Are personal mobility aids speeding out of control?

4 days ago 178

SINGAPORE: Nur Hidayah Ahssan was walking home recently after dropping off her children at school when a loud thump made her jump onto the grass. A personal mobility aid (PMA) behind her had raced over a metal drain cover.

Soon afterwards, the 28-year-old found herself stopping at a bus stop with her children at the approach of another fast-moving PMA near her son’s school.

Her husband, Muhammad Shareefuddin Malimshah, 28, worries for his family’s safety. “I can’t control the speed of such PMAs or whether my wife is going to be involved in such accidents.”

On any given day in her Chua Chu Kang neighbourhood, Hidayah encounters “at least” five PMAs, many of them travelling at speed.

Her fellow residents will likely find that unsurprising. The bulk of Talking Point viewers who reported speeding PMAs or near misses with them hailed from Chua Chu Kang, Sembawang and Yishun.

Nur Hidayah Ahssan recounts her near accident to Talking Point host Steven Chia.

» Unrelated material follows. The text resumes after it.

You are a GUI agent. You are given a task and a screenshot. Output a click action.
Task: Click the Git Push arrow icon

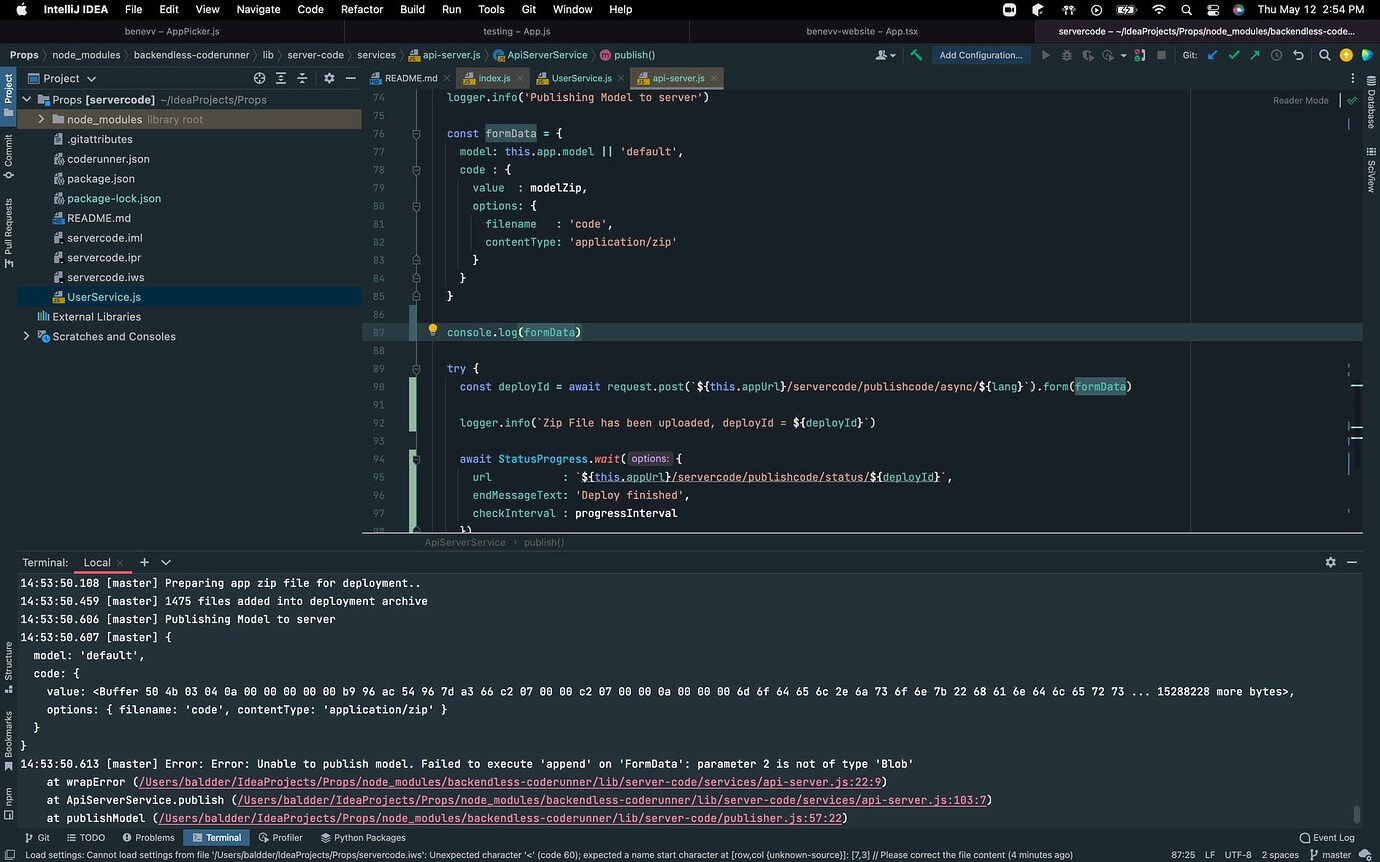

In May last year, an inebriated PMA user crashed into a couple on another mobility scooter in Yishun, causing them injuries including a left ankle fracture. The rider, 57, was later sentenced to two weeks in jail.

This July, a 46-year-old woman was surrounded and allegedly attacked by PMA users outside her Sembawang condominium after she asked one of them to slow down.